## Materials provided
□ □ □ □

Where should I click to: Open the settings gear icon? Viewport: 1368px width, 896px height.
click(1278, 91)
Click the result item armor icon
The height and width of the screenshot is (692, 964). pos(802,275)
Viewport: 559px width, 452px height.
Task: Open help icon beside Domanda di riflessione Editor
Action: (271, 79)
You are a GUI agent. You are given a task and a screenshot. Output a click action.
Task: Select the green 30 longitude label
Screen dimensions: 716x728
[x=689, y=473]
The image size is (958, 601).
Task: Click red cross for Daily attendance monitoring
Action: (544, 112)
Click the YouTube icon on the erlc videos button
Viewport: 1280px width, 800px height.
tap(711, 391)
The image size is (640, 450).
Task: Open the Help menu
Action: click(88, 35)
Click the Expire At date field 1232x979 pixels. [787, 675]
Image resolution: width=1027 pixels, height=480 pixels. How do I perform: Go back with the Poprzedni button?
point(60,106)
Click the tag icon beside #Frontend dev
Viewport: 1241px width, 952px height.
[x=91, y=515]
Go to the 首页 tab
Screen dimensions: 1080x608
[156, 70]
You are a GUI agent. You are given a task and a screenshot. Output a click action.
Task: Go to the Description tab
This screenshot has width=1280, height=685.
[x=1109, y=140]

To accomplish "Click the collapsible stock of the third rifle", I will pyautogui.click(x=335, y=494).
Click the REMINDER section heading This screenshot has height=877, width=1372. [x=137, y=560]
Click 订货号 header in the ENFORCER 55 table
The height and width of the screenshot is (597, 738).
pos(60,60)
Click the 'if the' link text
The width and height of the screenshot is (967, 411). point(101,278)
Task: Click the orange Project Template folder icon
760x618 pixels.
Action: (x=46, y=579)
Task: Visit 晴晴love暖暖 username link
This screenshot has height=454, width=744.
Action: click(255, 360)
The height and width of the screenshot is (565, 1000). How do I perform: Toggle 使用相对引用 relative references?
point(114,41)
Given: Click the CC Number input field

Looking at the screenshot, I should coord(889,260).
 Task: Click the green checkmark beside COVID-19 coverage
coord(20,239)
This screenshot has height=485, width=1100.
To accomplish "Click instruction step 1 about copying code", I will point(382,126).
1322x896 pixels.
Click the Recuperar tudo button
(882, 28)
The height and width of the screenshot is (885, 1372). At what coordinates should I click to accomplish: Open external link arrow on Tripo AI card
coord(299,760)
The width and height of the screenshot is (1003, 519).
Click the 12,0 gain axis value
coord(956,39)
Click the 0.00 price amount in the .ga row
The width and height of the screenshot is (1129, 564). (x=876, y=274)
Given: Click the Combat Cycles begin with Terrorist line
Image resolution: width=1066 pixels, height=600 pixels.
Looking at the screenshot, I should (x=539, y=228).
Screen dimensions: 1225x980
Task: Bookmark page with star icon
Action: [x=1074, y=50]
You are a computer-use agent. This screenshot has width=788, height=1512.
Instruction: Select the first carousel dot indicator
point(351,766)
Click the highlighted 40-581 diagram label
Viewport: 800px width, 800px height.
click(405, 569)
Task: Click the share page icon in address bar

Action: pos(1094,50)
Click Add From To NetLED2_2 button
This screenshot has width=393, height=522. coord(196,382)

□ □ □ □

## To do
Transcribe the entire listing above.

## Exercise output
Where should I click to: Open the settings gear icon? Viewport: 1368px width, 896px height.
click(1278, 91)
Click the result item armor icon
The height and width of the screenshot is (692, 964). pos(802,275)
Viewport: 559px width, 452px height.
Task: Open help icon beside Domanda di riflessione Editor
Action: (271, 79)
You are a GUI agent. You are given a task and a screenshot. Output a click action.
Task: Select the green 30 longitude label
Screen dimensions: 716x728
[x=689, y=473]
The image size is (958, 601).
Task: Click red cross for Daily attendance monitoring
Action: (544, 112)
Click the YouTube icon on the erlc videos button
Viewport: 1280px width, 800px height.
tap(711, 391)
The image size is (640, 450).
Task: Open the Help menu
Action: click(88, 35)
Click the Expire At date field 1232x979 pixels. [787, 675]
Image resolution: width=1027 pixels, height=480 pixels. How do I perform: Go back with the Poprzedni button?
point(60,106)
Click the tag icon beside #Frontend dev
Viewport: 1241px width, 952px height.
[x=91, y=515]
Go to the 首页 tab
Screen dimensions: 1080x608
[156, 70]
You are a GUI agent. You are given a task and a screenshot. Output a click action.
Task: Go to the Description tab
This screenshot has width=1280, height=685.
[x=1109, y=140]

To accomplish "Click the collapsible stock of the third rifle", I will pyautogui.click(x=335, y=494).
Click the REMINDER section heading This screenshot has height=877, width=1372. [x=137, y=560]
Click 订货号 header in the ENFORCER 55 table
The height and width of the screenshot is (597, 738).
pos(60,60)
Click the 'if the' link text
The width and height of the screenshot is (967, 411). point(101,278)
Task: Click the orange Project Template folder icon
760x618 pixels.
Action: (x=46, y=579)
Task: Visit 晴晴love暖暖 username link
This screenshot has height=454, width=744.
Action: click(255, 360)
The height and width of the screenshot is (565, 1000). How do I perform: Toggle 使用相对引用 relative references?
point(114,41)
Given: Click the CC Number input field

Looking at the screenshot, I should coord(889,260).
 Task: Click the green checkmark beside COVID-19 coverage
coord(20,239)
This screenshot has height=485, width=1100.
To accomplish "Click instruction step 1 about copying code", I will point(382,126).
1322x896 pixels.
Click the Recuperar tudo button
(882, 28)
The height and width of the screenshot is (885, 1372). At what coordinates should I click to accomplish: Open external link arrow on Tripo AI card
coord(299,760)
The width and height of the screenshot is (1003, 519).
Click the 12,0 gain axis value
coord(956,39)
Click the 0.00 price amount in the .ga row
The width and height of the screenshot is (1129, 564). (x=876, y=274)
Given: Click the Combat Cycles begin with Terrorist line
Image resolution: width=1066 pixels, height=600 pixels.
Looking at the screenshot, I should (x=539, y=228).
Screen dimensions: 1225x980
Task: Bookmark page with star icon
Action: [x=1074, y=50]
You are a computer-use agent. This screenshot has width=788, height=1512.
Instruction: Select the first carousel dot indicator
point(351,766)
Click the highlighted 40-581 diagram label
Viewport: 800px width, 800px height.
click(405, 569)
Task: Click the share page icon in address bar

Action: pos(1094,50)
Click Add From To NetLED2_2 button
This screenshot has width=393, height=522. coord(196,382)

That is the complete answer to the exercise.